Dismal Abenomics Leads To 16th Consecutive Decline In Japanese Wages

If the “success” of Abenomics is measured by the soaring prices of food and energy, if little other inflation, by the exploding monetary base and by a wealth effect, pardon, stock market which has flatlined in the past 3 months, then it has so far done passable job of being considered good policy. If, however, one actually looks at the general improvement in living conditions measured most directly by that key metric –wages – then Abenomics has been the worst thing to hit Japan since the Fukushima tsunami, and an unmitigated disaster.

As the Japan labor ministry reported overnight, the nation’s salaries extended the longest slide since 2010, as regular wages excluding overtime and bonuses fell 0.3 percent in
September from a year earlier, marking a 16th straight month of decline. That this is happening even as Prime Minister Shinzo Abe “urges companies to raise workers’ wages as part of his bid to reflate the world’s third-largest economy” is merely the latest slap in the face of central-planners everywhere who believe that flipping an economy and deeply engrained behaviors can happen on a dime.

More from Bloomberg:

The data underline the difficulties Abe faces in getting companies on board in his drive to end more than a decade of deflation among nascent signs of price gains after the Bank of Japan’s unprecedented easing. Trade unions are demanding higher base pay, and the question now is whether firms will agree in wage negotiations early next year.

“The key for the success of Abenomics is whether companies will raise wages,” Norio Miyagawa, a senior economist at Mizuho Securities Research and Consulting Co. in Tokyo, said before the report. “Companies still aren’t confident enough that growth will be sustained and will probably hesitate to raise wages, especially base salaries, for the time being.

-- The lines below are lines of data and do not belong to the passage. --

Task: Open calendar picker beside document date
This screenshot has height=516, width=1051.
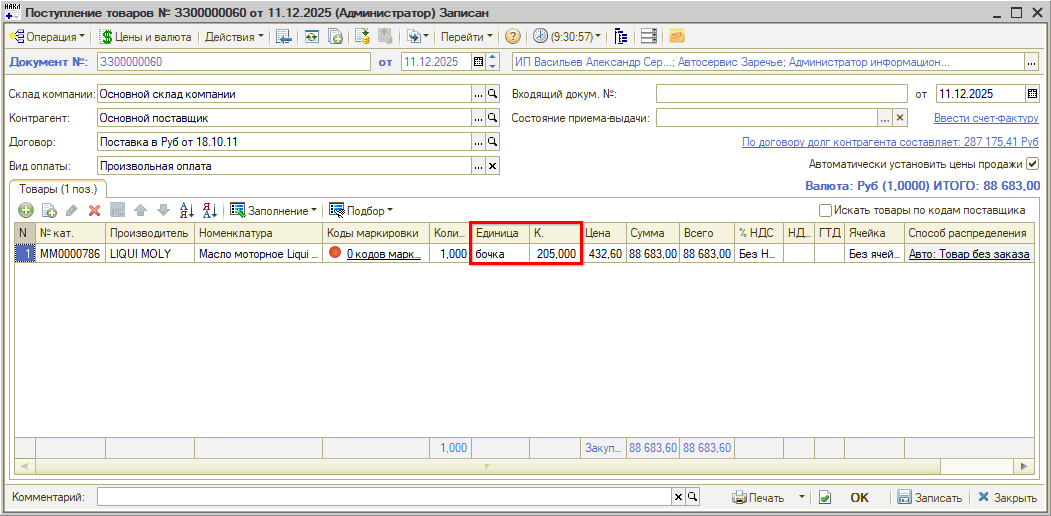Action: (478, 62)
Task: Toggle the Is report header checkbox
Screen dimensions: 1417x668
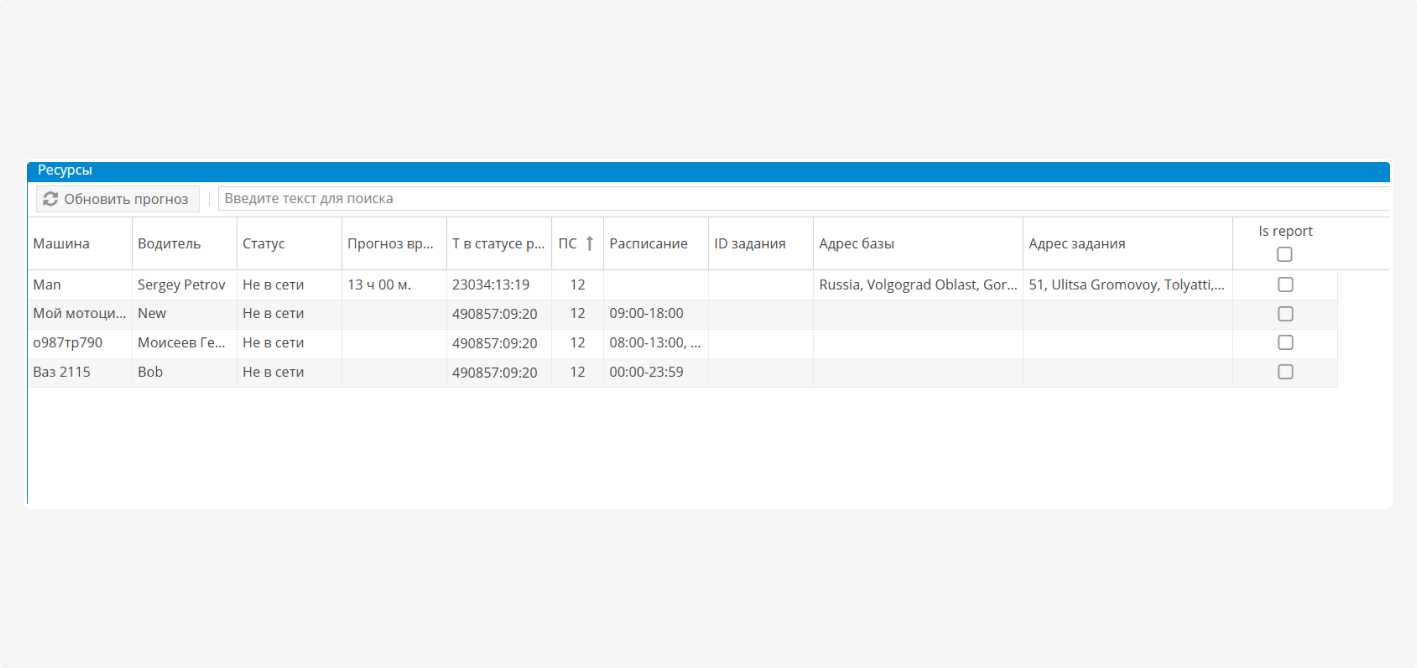Action: (x=1284, y=254)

Wages are falling behind price gains. National consumer prices excluding fresh food rose 0.7 percent last month from a year earlier, a fourth straight increase.
Expansion Forecast

The nation’s economy is forecast to grow until April, when a sales-tax increase is likely to cause a one-quarter contraction. Domestic demand is boosting production, and a survey of purchasing managers released today showed manufacturers this month at their most confident in more than three years.

Great: so Abe has another six months before the secular shift in fiscal policy makes wage growth virtually impossible

Kaoru Yosano, a former finance minister, said in an interview this month that wage gains hinge on a pick-up in demand, not just pleas by Abe for companies to do their part for a recovery.

 

Trade union negotiations with management on salaries in talks known as “shunto,” or the spring wage offensive — around March next year — will be key for pay increases.

 

The negotiations “will be one clear point at which there is a chance to either show that something new is happening or raise further doubts,” Jerry Schiff, the International Monetary Fund’s mission chief for Japan, said in an interview this week in Tokyo. “It’ll be important to get wages to begin to rise soon.”

 

The Japanese Trade Union Confederation, or Rengo, plans to demand pay increases of more than 1 percent in next spring’s labor talks — a move welcomed by Economy Minister Akira Amari.

Good luck with all that… especially following news that Japan’s tobacco conglomerate, Japan Tobacco, is firing some 20% of jobs at the parent company and is closing 4 plants.